Miller dowels are the best for the job, although it isn’t obvious because they are designed for a tight fit for joinery purposes.When racking, you enlarge the hole slightly so the dowels are removable. Drill a 10-mm. hole through the shelf to take a Miller dowel (10 mm. is half a millimetre larger than the first 3/8 shank of the dowel). The 1/2-in. head of the dowel stops it from falling through, and forms the upstand. The 10-mm. hole also makes the dowels easy to remove, but tight enough so that vibration won’t “jump” them out.

Don’t crowd the rear door pillars

All vans have wiring looms in the rear door pillars. These are good access points for bulb changing or electrical connections, or bolts for changing out complete lamp assemblies. Anything in this area must be easy to remove. The rule is if you can’t get your hand in, or get a ratchet on a nut, neither can your mechanic.

The nooks and crannies are up to you


Having built the racking to this stage, there will be nooks and crannies all over the place. Of course, you’ll need every single one of them if you plan to store all the requisite caulking, sealants, glue, adhesives, etc.

The rest of the job is up to you, your imagination, and the tools and sundries you need to carry. Guys needing to transport large numbers of Bessey K clamps will find rows of plastic waste pipe ideal. I recommend putting a back rake on the tubes so they don’t shoot out.

Here’s the van, fully racked and loaded:

• • •


I learned how to renovate houses at my Mum’s knee, not my Dad’s. We moved from house to house restoring Victorian and Georgian buildings whose features had been ripped out in the “modernization” of the 1950s/60s. Then came half a dozen English timber framed houses in the 250 to 500 year-old-range. Mum was an artist, a ceramic restorer, and wove tapestry for relaxation. In her spare time….?! She also did guilding!

I speak in the past tense because she now has Alzheimer’s, but we’ve found her a care home which is full of architectural details that she loves.

I’ve been in construction all my working life. (I didn’t “make it” at the 16-year-old exams at school and ended up in what we call “technical college.”)

I was second in command of a 253 million (pounds sterling) job—the A13 road out from Canary Wharf. Of that 253 million sterling, I was personally responsible for 80 million pounds (sterling). My smallest sub-contract was 5 million sterling.

Now I’m a carpenter, and small-time contractor. And I mean small.


97 Responses to “Van Racking”

  1. Ray Menard

    Very impressive thought & execution! Too bad you didn’t leave room for a bed and lunch table (smiley face here). Maybe next time. And yes, you will need to modify for the next Festool. That’s the good and bad of it. Some good tips for reworking storage even in the shop. Great article. Thanks.

  2. Chuck Kiser

    Great article Tom! It is clear you put a lot more thought into racking your van than I did. I’m always swapping out more tools than I need going from one job to the next. Maybe this is the incentive I need to plan a real workable system.

  3. Kent Brobeck

    Tom, very good article! It would seem this isn’t your first go around with fitting out a van. I didn’t see a table saw in there any where. Do you use one on site?

    Keep on keep’in on brother!!

  4. aaron pinkins

    Really impressive. Truly gives me a great idea for setting up my enclosed work trailer. I typically work alone and have memorized nearly where all my tools are, but the organization youve established in your van is great. Takes away guess work. Thanx for the pics too

  5. David Pugh

    Tom a small contractor with a large brain and big good ideas. Great execution too. Sorry about your Mom’s present condition. It’s pretty clear she did a great job raising a son. Thanks for showing us your work.

==================================================

■ **Tasks for this exercise**
**a)** Answer these questions about the van racking text, marking each answer (i), (ii) or (iii):
(i) What size hole is drilled through the shelf to take a Miller dowel?
(ii) What does the writer recommend putting on the plastic waste pipe tubes, and why?
(iii) Of the 253 million pound job, how much was the writer personally responsible for?
**b)** Please say whether each statement agrees with the van racking text. Answer yes or no, and quote the words of the text that decide it.
(i) The head of the Miller dowel keeps it from falling through the shelf.
(ii) The writer learned how to renovate houses from their father.
(iii) The wiring looms in vans run through the front door pillars.
**c)** Carry on the van racking text from its last line.
The records below the van racking text come from another source.

■ **Provided material**
==================================================

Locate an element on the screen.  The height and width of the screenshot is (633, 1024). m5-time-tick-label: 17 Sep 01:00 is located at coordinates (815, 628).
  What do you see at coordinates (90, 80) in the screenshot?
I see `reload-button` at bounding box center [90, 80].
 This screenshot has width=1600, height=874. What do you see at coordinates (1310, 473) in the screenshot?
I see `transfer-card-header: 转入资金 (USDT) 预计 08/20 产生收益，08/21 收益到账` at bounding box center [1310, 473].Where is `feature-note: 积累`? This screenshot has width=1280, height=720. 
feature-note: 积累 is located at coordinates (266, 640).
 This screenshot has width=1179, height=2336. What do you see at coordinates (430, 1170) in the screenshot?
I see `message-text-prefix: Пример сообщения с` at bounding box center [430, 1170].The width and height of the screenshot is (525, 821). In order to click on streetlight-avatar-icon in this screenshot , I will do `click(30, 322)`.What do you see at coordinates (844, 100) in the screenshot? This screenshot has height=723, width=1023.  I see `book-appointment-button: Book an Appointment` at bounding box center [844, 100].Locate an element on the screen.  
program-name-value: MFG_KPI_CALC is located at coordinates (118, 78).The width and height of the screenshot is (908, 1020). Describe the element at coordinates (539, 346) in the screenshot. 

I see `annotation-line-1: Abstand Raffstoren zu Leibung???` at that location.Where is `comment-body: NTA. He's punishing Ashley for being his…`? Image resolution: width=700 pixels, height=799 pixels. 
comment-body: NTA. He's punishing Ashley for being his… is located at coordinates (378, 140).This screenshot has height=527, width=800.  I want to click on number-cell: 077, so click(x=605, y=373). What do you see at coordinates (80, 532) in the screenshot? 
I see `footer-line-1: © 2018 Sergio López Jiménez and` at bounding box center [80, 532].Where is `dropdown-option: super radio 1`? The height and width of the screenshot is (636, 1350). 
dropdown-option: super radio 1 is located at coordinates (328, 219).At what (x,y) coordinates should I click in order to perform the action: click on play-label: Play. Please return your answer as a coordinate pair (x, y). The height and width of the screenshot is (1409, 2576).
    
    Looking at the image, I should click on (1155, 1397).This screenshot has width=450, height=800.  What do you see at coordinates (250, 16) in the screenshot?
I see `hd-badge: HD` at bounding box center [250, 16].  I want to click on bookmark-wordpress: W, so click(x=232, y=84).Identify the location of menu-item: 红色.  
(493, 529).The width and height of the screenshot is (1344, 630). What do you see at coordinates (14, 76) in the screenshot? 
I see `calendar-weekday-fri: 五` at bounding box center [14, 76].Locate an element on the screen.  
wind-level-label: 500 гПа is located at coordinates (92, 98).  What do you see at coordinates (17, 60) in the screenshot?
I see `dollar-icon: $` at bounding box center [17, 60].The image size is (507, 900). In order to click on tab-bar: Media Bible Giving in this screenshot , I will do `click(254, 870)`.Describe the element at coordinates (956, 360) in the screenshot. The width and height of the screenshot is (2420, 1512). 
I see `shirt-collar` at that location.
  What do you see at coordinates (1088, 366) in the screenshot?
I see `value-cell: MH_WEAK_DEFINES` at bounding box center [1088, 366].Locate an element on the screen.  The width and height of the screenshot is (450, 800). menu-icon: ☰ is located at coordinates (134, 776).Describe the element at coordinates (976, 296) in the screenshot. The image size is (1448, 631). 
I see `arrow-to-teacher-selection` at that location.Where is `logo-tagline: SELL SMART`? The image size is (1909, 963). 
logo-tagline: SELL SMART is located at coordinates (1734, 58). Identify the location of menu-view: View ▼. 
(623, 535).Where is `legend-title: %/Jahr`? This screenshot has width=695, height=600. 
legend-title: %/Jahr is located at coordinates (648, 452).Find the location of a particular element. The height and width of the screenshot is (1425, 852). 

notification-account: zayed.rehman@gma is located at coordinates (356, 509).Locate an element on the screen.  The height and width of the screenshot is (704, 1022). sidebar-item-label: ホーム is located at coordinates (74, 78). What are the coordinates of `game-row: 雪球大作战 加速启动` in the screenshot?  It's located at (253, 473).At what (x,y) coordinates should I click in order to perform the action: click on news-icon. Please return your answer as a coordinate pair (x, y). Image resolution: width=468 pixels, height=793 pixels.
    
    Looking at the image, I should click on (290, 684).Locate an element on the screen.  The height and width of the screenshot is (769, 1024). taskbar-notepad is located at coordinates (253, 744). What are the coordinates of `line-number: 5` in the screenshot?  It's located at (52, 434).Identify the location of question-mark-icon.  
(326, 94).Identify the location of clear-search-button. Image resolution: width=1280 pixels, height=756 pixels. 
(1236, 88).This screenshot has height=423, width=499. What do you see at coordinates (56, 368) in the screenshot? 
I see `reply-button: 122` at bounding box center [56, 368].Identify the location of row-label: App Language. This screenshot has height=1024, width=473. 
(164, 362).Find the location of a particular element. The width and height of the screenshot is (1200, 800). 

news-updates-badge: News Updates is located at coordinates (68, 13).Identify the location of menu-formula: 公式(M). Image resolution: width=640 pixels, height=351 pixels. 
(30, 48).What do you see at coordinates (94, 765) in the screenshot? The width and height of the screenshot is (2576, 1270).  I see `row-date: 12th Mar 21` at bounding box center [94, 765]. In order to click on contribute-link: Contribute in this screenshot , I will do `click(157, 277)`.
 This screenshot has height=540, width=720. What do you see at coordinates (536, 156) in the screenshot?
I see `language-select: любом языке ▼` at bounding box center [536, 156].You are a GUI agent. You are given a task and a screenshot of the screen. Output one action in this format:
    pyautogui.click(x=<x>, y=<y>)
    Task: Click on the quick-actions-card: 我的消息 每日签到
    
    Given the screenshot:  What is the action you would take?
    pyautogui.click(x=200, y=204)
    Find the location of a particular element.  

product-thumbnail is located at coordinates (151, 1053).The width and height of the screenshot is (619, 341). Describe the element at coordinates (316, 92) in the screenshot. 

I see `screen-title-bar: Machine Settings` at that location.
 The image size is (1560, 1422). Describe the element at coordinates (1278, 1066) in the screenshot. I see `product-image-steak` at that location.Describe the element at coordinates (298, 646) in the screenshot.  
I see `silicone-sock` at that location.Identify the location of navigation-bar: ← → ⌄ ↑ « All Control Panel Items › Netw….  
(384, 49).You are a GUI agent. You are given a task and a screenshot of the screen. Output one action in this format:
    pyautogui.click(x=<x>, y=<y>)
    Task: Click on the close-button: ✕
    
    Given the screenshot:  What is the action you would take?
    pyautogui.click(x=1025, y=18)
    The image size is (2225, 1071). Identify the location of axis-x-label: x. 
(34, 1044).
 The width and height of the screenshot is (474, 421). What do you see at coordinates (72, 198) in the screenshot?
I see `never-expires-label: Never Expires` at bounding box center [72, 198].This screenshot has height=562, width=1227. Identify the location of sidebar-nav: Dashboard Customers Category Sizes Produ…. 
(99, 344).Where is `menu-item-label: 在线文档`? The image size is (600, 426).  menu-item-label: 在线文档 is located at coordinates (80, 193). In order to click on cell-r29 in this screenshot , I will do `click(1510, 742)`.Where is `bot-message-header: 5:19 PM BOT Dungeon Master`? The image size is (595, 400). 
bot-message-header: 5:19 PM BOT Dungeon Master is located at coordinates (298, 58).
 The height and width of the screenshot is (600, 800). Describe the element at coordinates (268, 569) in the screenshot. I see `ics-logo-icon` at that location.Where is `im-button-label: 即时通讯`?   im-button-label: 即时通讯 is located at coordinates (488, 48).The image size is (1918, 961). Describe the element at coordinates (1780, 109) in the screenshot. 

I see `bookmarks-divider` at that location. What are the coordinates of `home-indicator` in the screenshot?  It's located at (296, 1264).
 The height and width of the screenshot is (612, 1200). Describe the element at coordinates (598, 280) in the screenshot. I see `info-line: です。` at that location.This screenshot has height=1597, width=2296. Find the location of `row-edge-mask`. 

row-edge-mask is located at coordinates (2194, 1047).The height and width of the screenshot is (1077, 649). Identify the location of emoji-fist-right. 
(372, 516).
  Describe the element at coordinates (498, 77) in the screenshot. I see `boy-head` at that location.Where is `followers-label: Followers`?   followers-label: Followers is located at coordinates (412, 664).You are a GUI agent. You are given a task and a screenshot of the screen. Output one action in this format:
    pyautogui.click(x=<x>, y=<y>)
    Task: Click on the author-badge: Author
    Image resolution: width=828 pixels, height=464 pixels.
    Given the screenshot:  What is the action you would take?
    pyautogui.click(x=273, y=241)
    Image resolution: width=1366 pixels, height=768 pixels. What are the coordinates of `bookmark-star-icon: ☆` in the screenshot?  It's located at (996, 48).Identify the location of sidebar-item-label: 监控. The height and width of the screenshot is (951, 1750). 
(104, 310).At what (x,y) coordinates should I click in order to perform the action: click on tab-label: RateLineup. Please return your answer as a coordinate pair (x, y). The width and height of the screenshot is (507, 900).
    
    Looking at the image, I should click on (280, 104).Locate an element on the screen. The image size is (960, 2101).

==================================================

■ **Exercise answers**
**a)**
(i) A 10-mm. hole.
(ii) A back rake, so the tubes don't shoot out.
(iii) 80 million pounds sterling.

**b)**
(i) Yes: "The 1/2-in. head of the dowel stops it from falling through, and forms the upstand."
(ii) No: "I learned how to renovate houses at my Mum’s knee, not my Dad’s."
(iii) No: "All vans have wiring looms in the rear door pillars."

**c)**
  6. Tom Bainbridge

    Thanks for the comments guys.

    Kent i do use a bench saw but the Festool Preciso 70 is is a heavy beast so i take it to site only when i really need it

    My workshop is small so its racked in similar manner

  7. mark bisig

    Some good thoughts there. I am in the process of outfitting my van and your thoughts on working around the tools is how I did it. I am actually glad no one was watching me work. I spent a lot of time scratching my head, turning around in my van, placing a tool here or there to see how they fit, what type of box to use. And like you mentioned, as soon as I get a new tool I will have to figure out where it goes. Like you, I would rather think it thru now than later.

  8. mgfranz

    Nice article. We see a lot of commercial type storage systems from various vehicle re-fitters, but most of them don’t have the “custom” storage necessary for our career. Good solution on your part.

    One thing though, I don’t see any lights in the van, are there any?

  9. Steve Donnelly

    Nice job, I’m assuming you are based in the UK, I’m an expat living in the Hill Country of Texas who used to work for one of the ‘mega contractors’ in London back in the day (I too am now a small millwork/carpentry contractor). I seem to remember, back in the 80’s, the Met Police used to use ‘Ford Transit’ vans and I had a friend who worked as an electrician for them; they had a paper/masonite template kit for installing the plywood interiors to the back of the vans which saved so much time and were a really great fit we ‘borrowed’ one and used it).
    I’m wondering if there are any companies out there making templates for the wide array of trucks and vans now in use, here in Texas we all seem to use pick up trucks which could certainly benefit from a certain amount of ‘racking’.
    Anyway, good luck and keep up the great work..

    Steve Donnelly

  10. Mike Rogo

    You should go into the cabinet making business, ha-ha, just kidding. I have done similar things to my Sprinter truck but not nearly as advanced as yours. Great job!

  11. Tom Bainbridge

    mark bisig

    Mark, the “concept” of this method is standardisation, to maximise storage space in the van. Odd size boxes waste space

    My newest tool is a Virutex RA17D, it fits in a tanos / systainer box so i “threw” the makers box. I will have to spend a couple of hours making the innards to suit the tool, just like the paslode photo. It is worth the time

  12. Tom Bainbridge


    in the high lattitudes where i live. late autumn (fall) / winters / early springs have barely 8 hours of light

    i will add cargo lights before mid september

  13. Tom Bainbridge

    steve donnely

    vans in the uk are the “standard vehicle type” for tradesmen in the uk

    any number of companies make ply lining kits for every van that is sold here, that is what make the kits cheap

    • Chris US Midwest

      I have a Ford E250 with Adrian Steel racking. Very typical configuration in my area. Durable quality setup but with the concave body style of the e250, there is a lot of wasted space along sides and top. Have not found template for e250. Considering making my own templates. Suggestions?

  14. Tom Bainbridge

    mike rogo

    now ive explained and shown you how simple it is

    all you have to do. is do it

  15. Charles

    I am in the process of “remodeling” the storage in my Sprinter, thanks for the ideas and inspiration.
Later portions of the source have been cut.